_ASSIGNMENT_.
Give again, exactly as written, each line of the material below starting at the line that contains "Screen dimensions: 482x717" and ending at the line that contains "Viewport: 1360px width, 728px height.". Both ends count, and no other line does.

_GIVEN ENTRIES_.
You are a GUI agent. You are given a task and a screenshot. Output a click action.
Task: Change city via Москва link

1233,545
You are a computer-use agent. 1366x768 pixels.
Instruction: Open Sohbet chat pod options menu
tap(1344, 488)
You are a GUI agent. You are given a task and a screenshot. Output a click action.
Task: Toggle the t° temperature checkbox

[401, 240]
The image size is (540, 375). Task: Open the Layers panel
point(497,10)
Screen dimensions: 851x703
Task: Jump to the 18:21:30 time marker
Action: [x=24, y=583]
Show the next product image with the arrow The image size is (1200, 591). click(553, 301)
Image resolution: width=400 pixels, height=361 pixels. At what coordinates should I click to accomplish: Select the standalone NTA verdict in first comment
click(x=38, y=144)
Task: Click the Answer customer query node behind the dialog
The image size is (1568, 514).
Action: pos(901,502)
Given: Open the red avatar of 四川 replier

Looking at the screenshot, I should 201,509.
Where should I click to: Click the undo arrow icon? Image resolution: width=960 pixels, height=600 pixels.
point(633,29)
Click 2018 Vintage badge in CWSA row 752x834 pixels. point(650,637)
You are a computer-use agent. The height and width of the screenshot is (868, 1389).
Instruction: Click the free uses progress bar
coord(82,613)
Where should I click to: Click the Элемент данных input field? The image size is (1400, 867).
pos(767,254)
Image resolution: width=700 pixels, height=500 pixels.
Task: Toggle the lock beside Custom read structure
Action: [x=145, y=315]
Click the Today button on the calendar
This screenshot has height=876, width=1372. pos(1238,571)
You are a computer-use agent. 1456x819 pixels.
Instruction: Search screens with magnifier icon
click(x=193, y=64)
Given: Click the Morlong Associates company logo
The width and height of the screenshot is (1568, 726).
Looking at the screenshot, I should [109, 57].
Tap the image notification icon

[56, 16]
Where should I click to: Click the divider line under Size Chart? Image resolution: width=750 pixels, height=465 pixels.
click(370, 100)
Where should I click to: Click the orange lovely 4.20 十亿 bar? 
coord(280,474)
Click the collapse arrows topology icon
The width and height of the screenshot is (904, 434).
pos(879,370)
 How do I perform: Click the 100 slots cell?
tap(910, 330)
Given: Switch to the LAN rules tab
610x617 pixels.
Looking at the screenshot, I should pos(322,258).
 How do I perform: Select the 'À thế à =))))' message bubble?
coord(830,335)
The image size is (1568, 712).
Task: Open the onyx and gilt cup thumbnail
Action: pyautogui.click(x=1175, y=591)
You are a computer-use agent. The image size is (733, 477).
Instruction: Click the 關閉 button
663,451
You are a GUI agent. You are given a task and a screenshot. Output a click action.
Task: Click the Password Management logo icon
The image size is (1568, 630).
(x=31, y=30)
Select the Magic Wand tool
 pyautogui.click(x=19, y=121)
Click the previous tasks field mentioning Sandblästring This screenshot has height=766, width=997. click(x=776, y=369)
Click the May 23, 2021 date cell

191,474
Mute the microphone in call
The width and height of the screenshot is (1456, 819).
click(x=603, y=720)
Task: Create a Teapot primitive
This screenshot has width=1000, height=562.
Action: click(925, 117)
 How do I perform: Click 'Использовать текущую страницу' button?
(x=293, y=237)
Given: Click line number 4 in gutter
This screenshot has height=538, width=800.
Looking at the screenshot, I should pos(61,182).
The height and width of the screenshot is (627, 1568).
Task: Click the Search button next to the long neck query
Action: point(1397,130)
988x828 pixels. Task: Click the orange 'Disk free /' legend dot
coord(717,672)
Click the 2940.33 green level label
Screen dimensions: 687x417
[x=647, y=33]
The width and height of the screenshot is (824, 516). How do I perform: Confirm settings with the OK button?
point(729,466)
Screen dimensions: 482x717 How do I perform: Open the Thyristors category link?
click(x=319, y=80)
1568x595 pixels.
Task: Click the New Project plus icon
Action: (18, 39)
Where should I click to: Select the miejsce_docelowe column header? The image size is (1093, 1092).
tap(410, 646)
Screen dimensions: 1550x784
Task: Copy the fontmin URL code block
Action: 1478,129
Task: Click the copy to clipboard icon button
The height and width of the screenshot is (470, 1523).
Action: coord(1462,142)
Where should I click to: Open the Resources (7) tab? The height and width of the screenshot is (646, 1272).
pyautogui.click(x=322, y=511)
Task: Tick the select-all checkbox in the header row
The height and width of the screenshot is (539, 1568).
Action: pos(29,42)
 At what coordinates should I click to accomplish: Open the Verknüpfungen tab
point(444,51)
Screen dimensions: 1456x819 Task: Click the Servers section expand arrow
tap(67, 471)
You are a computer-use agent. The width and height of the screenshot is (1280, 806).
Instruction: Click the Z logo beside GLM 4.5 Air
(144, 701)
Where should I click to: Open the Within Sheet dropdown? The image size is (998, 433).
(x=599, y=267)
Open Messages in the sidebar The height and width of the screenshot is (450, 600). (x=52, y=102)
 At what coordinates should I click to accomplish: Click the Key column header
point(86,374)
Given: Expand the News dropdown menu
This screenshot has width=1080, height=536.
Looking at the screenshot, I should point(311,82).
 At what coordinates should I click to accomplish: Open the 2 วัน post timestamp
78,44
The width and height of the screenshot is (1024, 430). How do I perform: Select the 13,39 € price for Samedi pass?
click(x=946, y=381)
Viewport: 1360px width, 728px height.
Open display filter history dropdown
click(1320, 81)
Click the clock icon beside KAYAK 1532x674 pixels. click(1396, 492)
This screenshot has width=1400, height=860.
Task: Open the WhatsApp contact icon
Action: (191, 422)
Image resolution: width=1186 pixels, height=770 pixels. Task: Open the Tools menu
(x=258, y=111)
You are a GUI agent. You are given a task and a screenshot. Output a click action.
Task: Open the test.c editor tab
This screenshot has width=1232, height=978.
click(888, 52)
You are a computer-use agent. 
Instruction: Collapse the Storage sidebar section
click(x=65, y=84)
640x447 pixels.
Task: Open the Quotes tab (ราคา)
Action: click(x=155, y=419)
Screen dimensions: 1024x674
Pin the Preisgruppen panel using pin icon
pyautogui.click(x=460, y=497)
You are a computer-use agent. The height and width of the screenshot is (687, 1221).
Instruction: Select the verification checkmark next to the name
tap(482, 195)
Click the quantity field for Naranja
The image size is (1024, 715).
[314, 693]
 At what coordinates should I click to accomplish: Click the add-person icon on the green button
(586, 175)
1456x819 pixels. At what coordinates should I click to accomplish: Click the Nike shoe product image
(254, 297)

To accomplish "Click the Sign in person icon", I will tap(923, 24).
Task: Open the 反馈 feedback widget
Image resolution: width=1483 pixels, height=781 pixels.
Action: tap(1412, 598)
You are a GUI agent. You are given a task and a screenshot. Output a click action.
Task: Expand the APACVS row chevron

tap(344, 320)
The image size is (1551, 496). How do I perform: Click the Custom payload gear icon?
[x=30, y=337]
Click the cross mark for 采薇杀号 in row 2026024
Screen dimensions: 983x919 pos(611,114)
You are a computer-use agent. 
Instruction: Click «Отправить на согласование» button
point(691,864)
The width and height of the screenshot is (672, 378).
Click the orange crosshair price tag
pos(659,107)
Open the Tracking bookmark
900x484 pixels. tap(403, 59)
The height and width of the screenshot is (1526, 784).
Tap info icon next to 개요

_EXERCISE SOLUTION_.
Screen dimensions: 482x717 How do I perform: Open the Thyristors category link?
click(x=319, y=80)
1568x595 pixels.
Task: Click the New Project plus icon
Action: (18, 39)
Where should I click to: Select the miejsce_docelowe column header? The image size is (1093, 1092).
tap(410, 646)
Screen dimensions: 1550x784
Task: Copy the fontmin URL code block
Action: 1478,129
Task: Click the copy to clipboard icon button
The height and width of the screenshot is (470, 1523).
Action: coord(1462,142)
Where should I click to: Open the Resources (7) tab? The height and width of the screenshot is (646, 1272).
pyautogui.click(x=322, y=511)
Task: Tick the select-all checkbox in the header row
The height and width of the screenshot is (539, 1568).
Action: pos(29,42)
 At what coordinates should I click to accomplish: Open the Verknüpfungen tab
point(444,51)
Screen dimensions: 1456x819 Task: Click the Servers section expand arrow
tap(67, 471)
You are a computer-use agent. The width and height of the screenshot is (1280, 806).
Instruction: Click the Z logo beside GLM 4.5 Air
(144, 701)
Where should I click to: Open the Within Sheet dropdown? The image size is (998, 433).
(x=599, y=267)
Open Messages in the sidebar The height and width of the screenshot is (450, 600). (x=52, y=102)
 At what coordinates should I click to accomplish: Click the Key column header
point(86,374)
Given: Expand the News dropdown menu
This screenshot has width=1080, height=536.
Looking at the screenshot, I should point(311,82).
 At what coordinates should I click to accomplish: Open the 2 วัน post timestamp
78,44
The width and height of the screenshot is (1024, 430). How do I perform: Select the 13,39 € price for Samedi pass?
click(x=946, y=381)
Viewport: 1360px width, 728px height.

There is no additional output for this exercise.